Sunday, February 09, 2003
 
Since Colin Powell’s appearance at the U.N. Security Council I’ve heard comments ranging from opinions that Powell made a successful argument to opinions that he said nothing new.

I’ve even heard some people say they believe the visual and audible evidence he presented was created fraudulently for the occasion by U.S. government technicians.

Of course, the conspiracy theories can’t be proven false beyond all doubt. If one were inclined to believe that the U.S. government is so well organized to manufacture such evidence without a single news leak or whistle blower then all of the evidence in the world wouldn’t be convincing.

As for the arguments in context of satellite shots and intercepted conversations that we must give some credence to, Powell made a convincing argument of a fact that we already knew. Maybe I misunderstand world opinion, but I thought everyone was agreed that Saddam Hussein is untrustworthy. I thought everyone agreed that he is trying and will try everything to conceal a diversified defense (and probably offensive) weaponry industry.

Can anyone really believe that Saddam is a kindly leader who will ever willingly cooperate with the world community? Can anyone really believe he won’t militarily dominate his region if allowed to?

Powell’s evidence was good and not unexpected. The satellite imagery wasn’t any better than what can be purchased commercially from web sites like Space Imaging or Terraserver.com. The conversation interceptions were a little more amazing, though anyone knowing modern radio and wireline technology might have expected our intelligence agencies have this kind of capability. Once they focus on the channels of communication it is really tough to imagine any mode that is really secure. These conversations, in my opinion, were the most damaging by far. Hearing military officers discussing a cover-up of weapons clearly indicates the level of effort being put into deceiving the U.N. inspectors.

Here, again, you have to have some faith. The conversations were obviously not in English, but I suspect that if the translations offered were inaccurate the Iraqi attendees at the meeting would be pointing to specific falsifications to undercut the credibility of the entire report.

Powell promised to answer the one question concerning whether or not Saddam is cooperating with weapons inspectors. He delivered a well organized and documented argument that came as close as possible to demonstrating that the Iraqi regime actively tries to deceive the inspectors regularly.

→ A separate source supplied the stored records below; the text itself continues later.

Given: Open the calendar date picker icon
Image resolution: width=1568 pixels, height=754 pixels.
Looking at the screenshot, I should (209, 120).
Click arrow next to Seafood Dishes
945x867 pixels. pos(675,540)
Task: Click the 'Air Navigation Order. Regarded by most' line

The question Powell did not answer was the one concerning the appropriate response. Neither Bush nor Powell promised to answer this question. In fact, President Bush is assuming the answer to that question. He speaks and acts as if there is no question that if Saddam Hussein is still uncooperative with the inspections then armed action to disarm the country is the only acceptable option. However, this is where the real disagreement remains.

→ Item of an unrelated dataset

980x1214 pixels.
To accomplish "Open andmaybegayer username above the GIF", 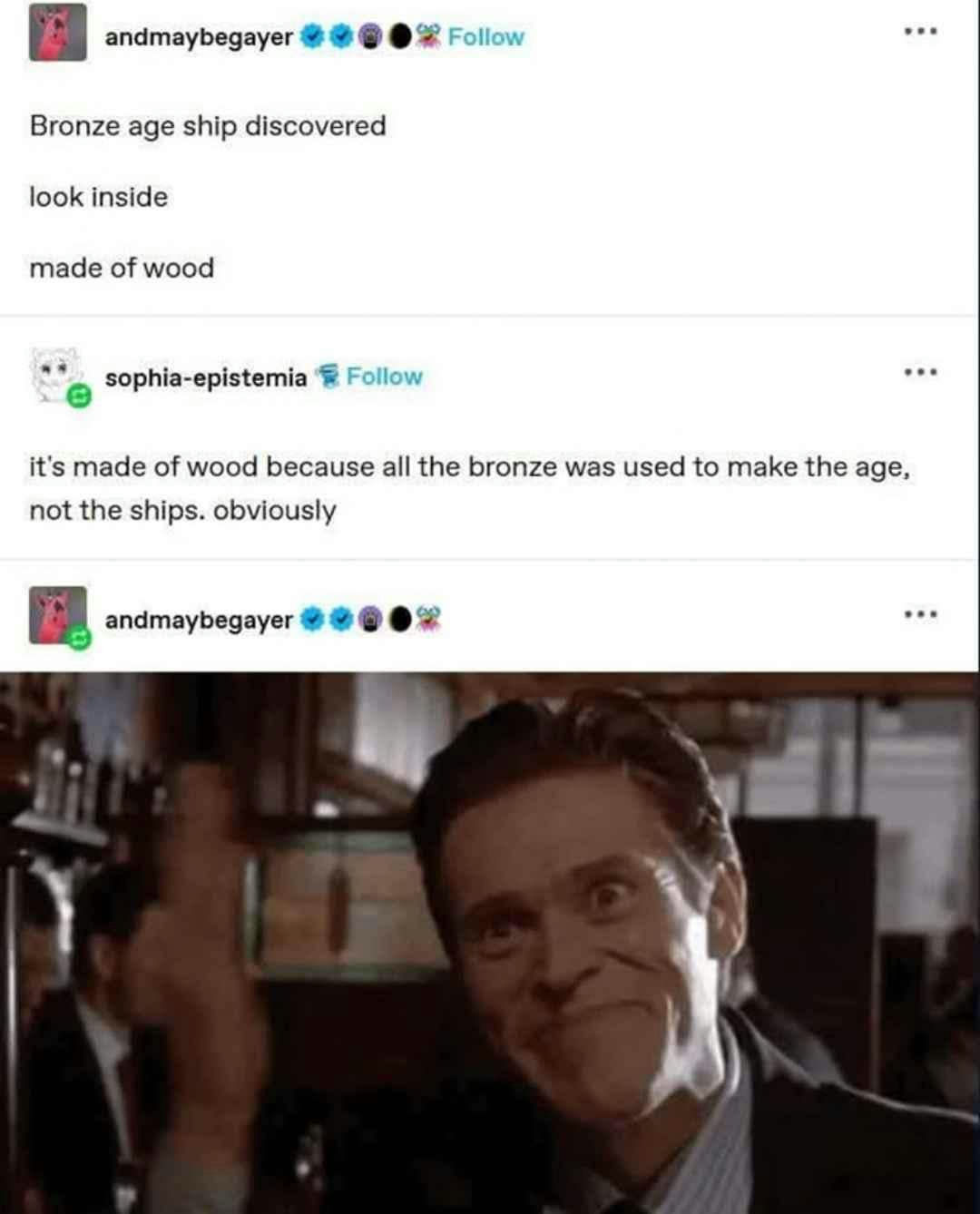I will coord(199,620).

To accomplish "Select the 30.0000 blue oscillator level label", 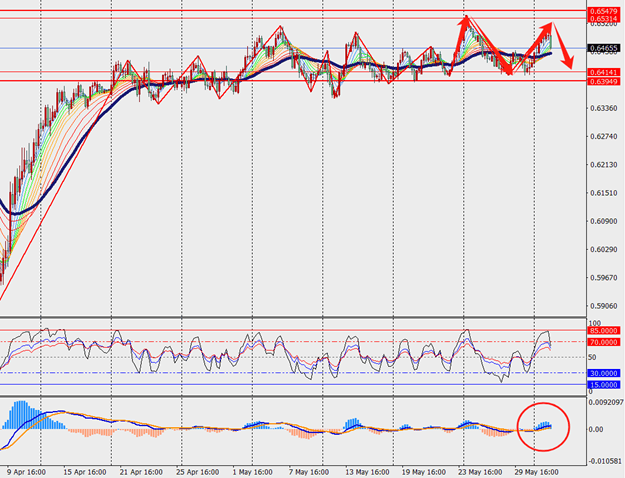I will point(603,373).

Countries like France and Germany aren’t resisting a U.S.-led invasion because they believe Saddam is a good guy. It appears to me that they resist it because they feel it is a terrible solution that may be as bad a solution as doing nothing. They want to step up the level of inspections to disarm Saddam. They seem to believe this can be done. If it can be done, it seems they believe, then it is a solution that is superior morally as well as superior in results over military invasion.

They may be right. I don’t think there is only one solution before us. We should either invade with an overwhelming force, one that can with some precision stop any retaliation attacks with some of those terrible weapons that Iraq says it doesn’t have, or overwhelm the regime with numbers of inspectors and level of intelligence that no antagonistic country has every seen.

The most important question before us, though, is the question of how the decision should be made concerning which course we take. Long ago we in America had a wild west in which if a man felt wronged or threatened he might just take up arms to defend himself rather than trusting the community and its designated peace keepers and legal systems. We generally left that kind of lawless environment behind.

We also don’t believe that our various states should take up arms against their neighbors when disputes come up. We insist they go before the federal courts and Congress to settle their interstate disputes.

Likewise, in the modern environment of a world community of nations we must insist that countries make their best arguments before the body of international organizations and if they cannot convince a majority then they must accept that and not resort to violence to achieve their unilateral goals. We will never rid ourselves of lawless leaders such as Saddam Hussein until we all submit to a body of international law and peace processes.

Meanwhile, we have the real problem of a very dangerous leader. I think we can convince a majority of the world’s nations to support far more aggressive inspections. If we cannot get cooperation on a military action we should insist on a very heavy inspection regime.